How to Create a Human Cell Atlas
The field of genomics has substantial experience in large-scale projects such as that proposed here, but there are important differences. Genetic studies often focus on differences in the DNA between individuals, but cannot tell the critical differences between individual cells, including where the genetic differences manifest themselves. Indeed, within an individual, nearly every cell has the same DNA, but it uses (or “expresses”) only a portion of it. In contrast, a Human Cell Atlas focuses directly on the differences among cell types and is thus more diverse and complex—tracking several very different types of data—and requires more technological and computational innovation.

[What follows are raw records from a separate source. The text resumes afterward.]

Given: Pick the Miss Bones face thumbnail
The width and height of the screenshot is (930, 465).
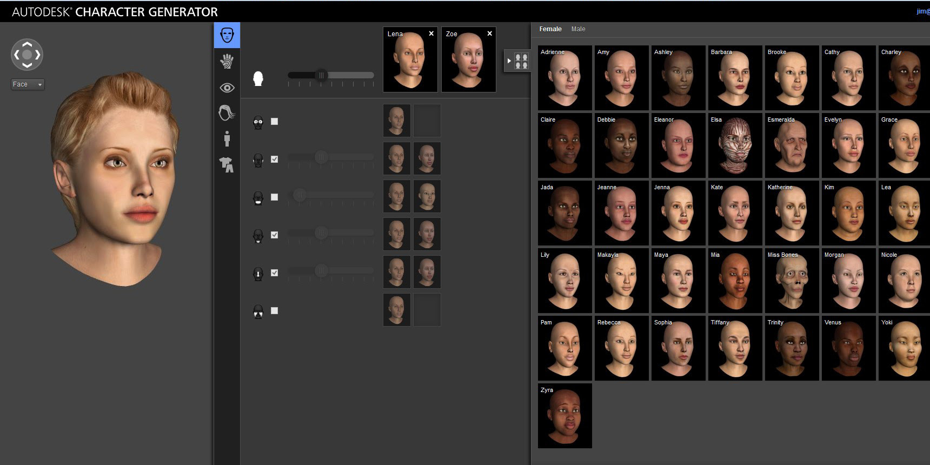Looking at the screenshot, I should pyautogui.click(x=792, y=281).
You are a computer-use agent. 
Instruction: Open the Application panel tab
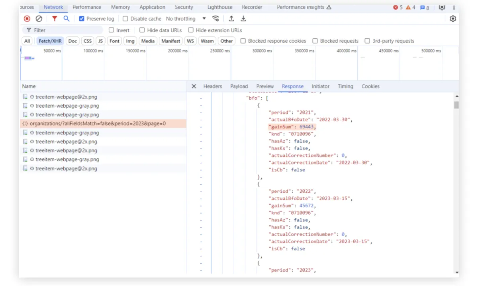[x=152, y=7]
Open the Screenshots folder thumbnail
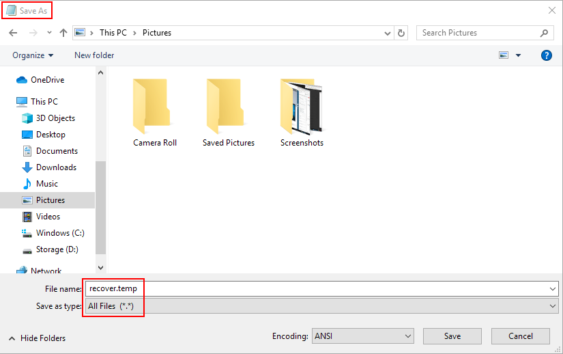The image size is (563, 354). coord(301,107)
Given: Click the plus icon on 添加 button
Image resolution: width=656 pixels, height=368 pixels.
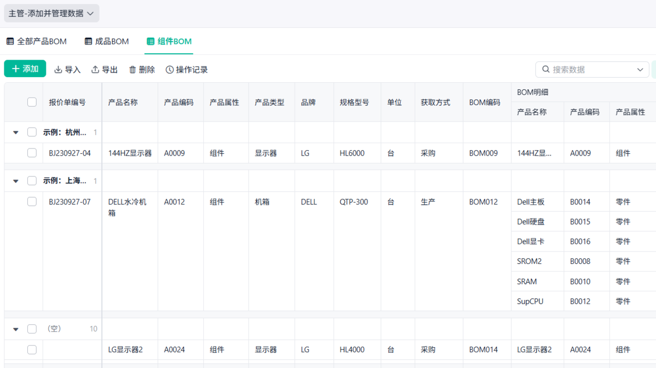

What makes such a project possible is very recent advances in the ability to analyze the genomic profile of a single cell. That means determining which RNA molecules it expresses from its DNA, which proteins are expressed from the RNA, and related information such as how the cell’s DNA is decorated with additional molecules that control it. With recent breakthrough technologies this can be done for large numbers of cells very quickly and inexpensively. This data characterizes which genes are active in a given cell—in effect, which proteins it produces, and what the cell does.

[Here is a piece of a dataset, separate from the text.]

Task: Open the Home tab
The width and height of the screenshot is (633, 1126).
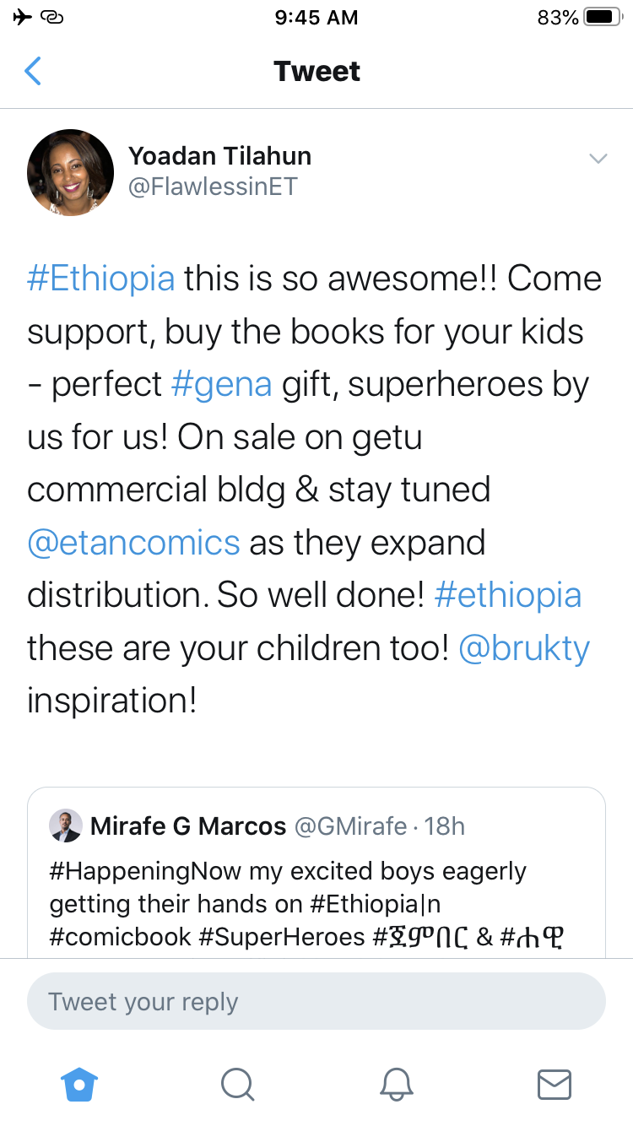Action: tap(79, 1084)
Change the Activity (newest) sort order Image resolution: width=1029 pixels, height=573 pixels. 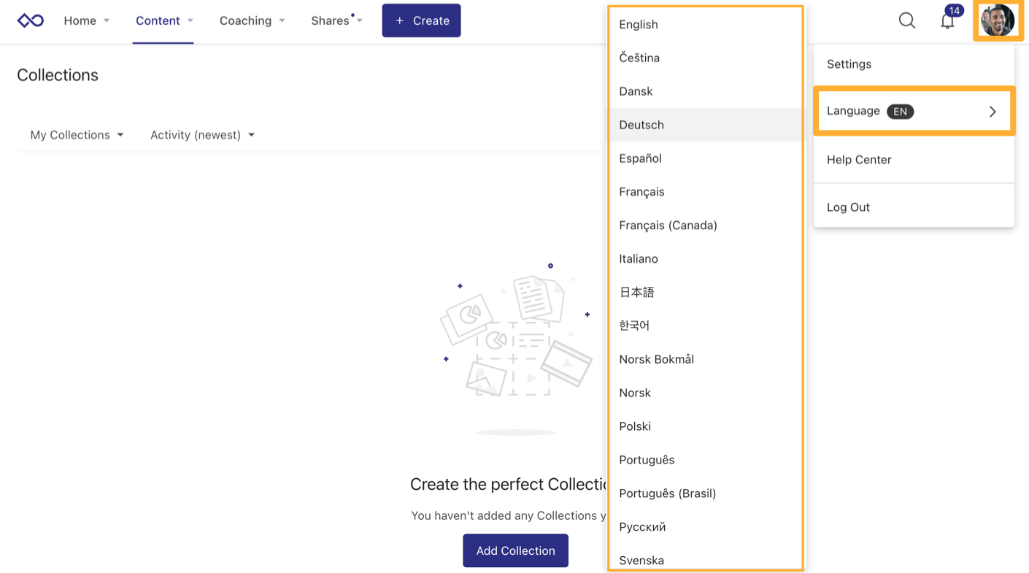click(x=202, y=135)
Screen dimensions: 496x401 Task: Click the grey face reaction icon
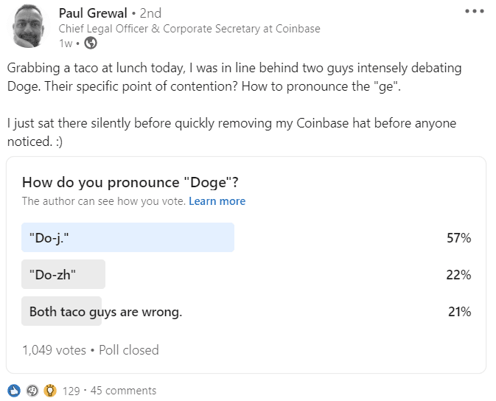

These innovations—based on advances in molecular biology, microfluidics, droplet technology, and computation—now enable massively-parallel assays that can process hundreds of thousands of cells at very low cost; we estimate a cost of about $0.17 per cell. A second emerging method of characterization involves imaging cells inside tissues at high resolution. Finally, new experimental and computational techniques couple molecular profiling (of RNA or proteins) with ion beams to high resolution spatial information about their location within a tissue or even within a cell, providing a unique characterization of the structure of tissues. We estimate that overall cost for characterizing cells by these combined methods will be $1 per cell (an estimate that assumes continuing reduction in sequencing and storage costs, and a focus on RNA measurements as the first line of characterization). We propose to analyze 50 million cells in a five year initial effort.

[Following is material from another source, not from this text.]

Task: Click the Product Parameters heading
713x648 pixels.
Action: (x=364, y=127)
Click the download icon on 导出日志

This initial phase of the Human Cell Atlas will also define markers for different cell types, for which antibodies and other probes can be developed to find specific cell types within a tissue. It will provide a direct view of living human tissue—removing distorting effects of cell culture on which much current knowledge is based. It will provide a way to integrate a large body of legacy data. Moreover, the Human Cell Atlas will help uncover the regulatory processes that control cell differentiation and cell interactions. Finally, and non-trivially, the project will generate standardized, tested, and broadly applicable experimental and computational methods that will be useful in many other contexts.
A level of support of $100 million over five years would support the initial organization and execution of this ambitious effort. Federal funding on this scale is unlikely, and multiple grants would not allow the integration of expertise across many groups of investigators and the complex coordination needed to ensure comparable and reproducible results. The Human Cell Atlas is thus an extraordinary opportunity for private philanthropy.